### What the task asks
Count how many lines hold "agent" in the records, and respond with that number by itself.
++++++
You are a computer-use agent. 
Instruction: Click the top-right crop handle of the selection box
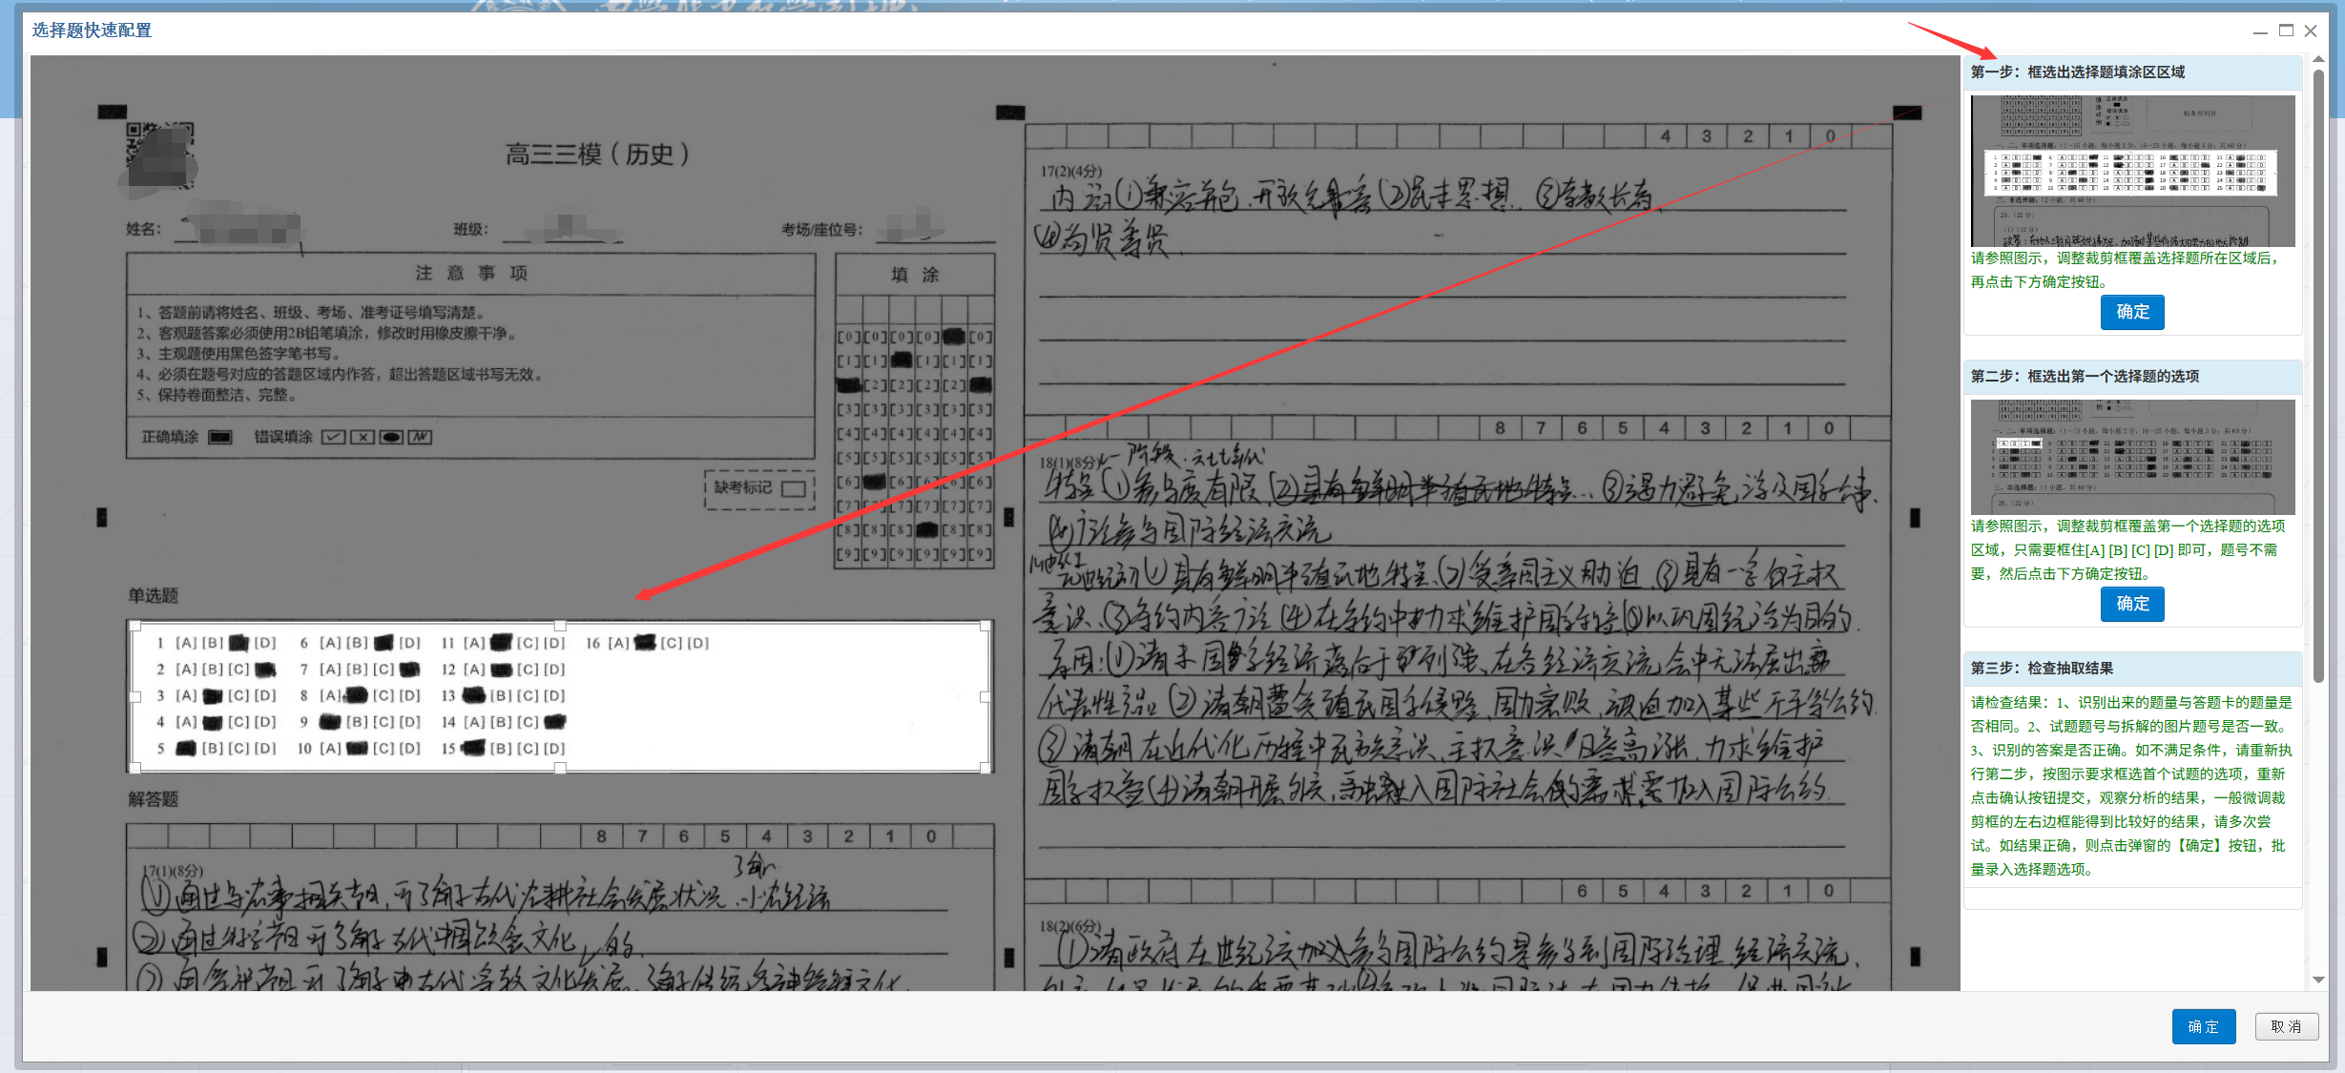986,627
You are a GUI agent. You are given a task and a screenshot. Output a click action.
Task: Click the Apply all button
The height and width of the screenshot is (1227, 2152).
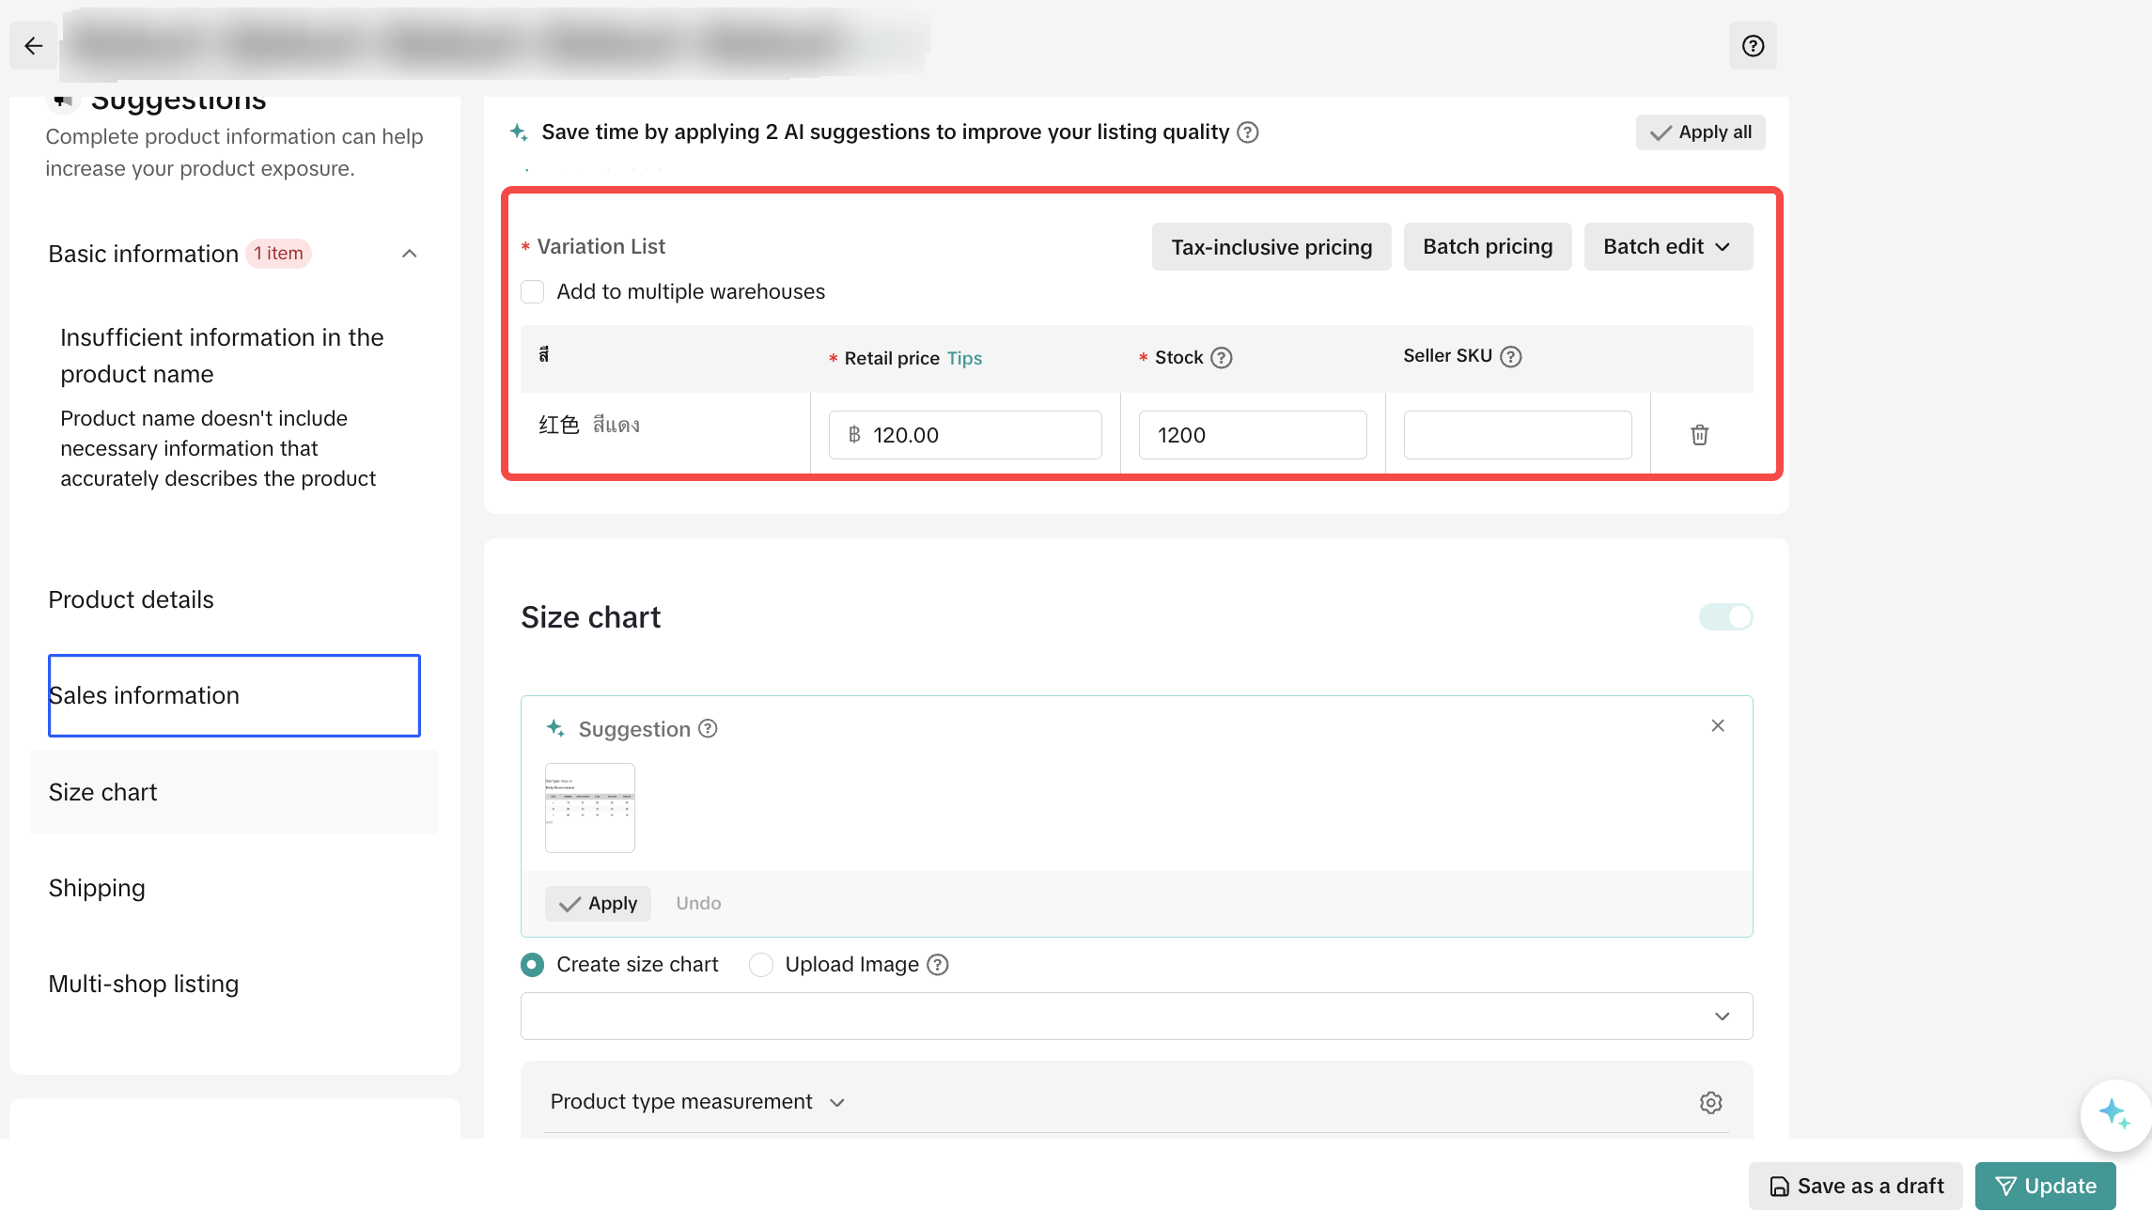coord(1700,132)
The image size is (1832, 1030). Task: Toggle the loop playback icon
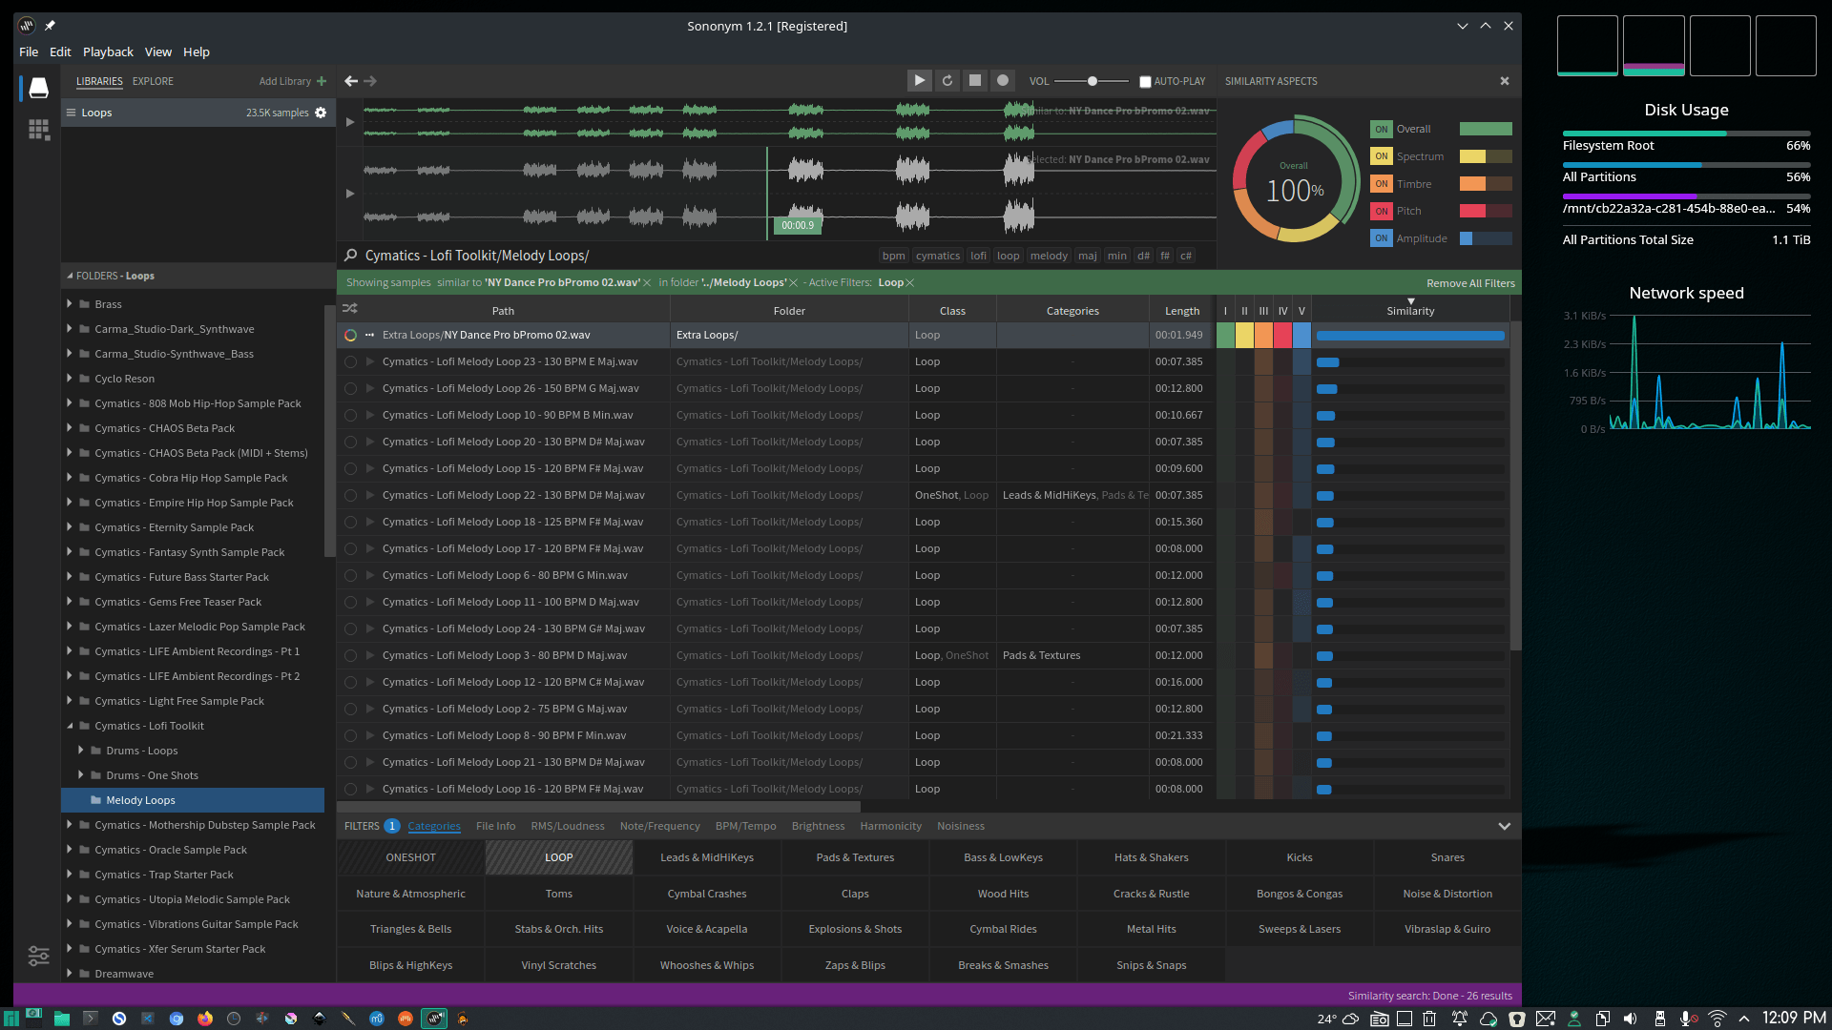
++++++
### Exercise response
2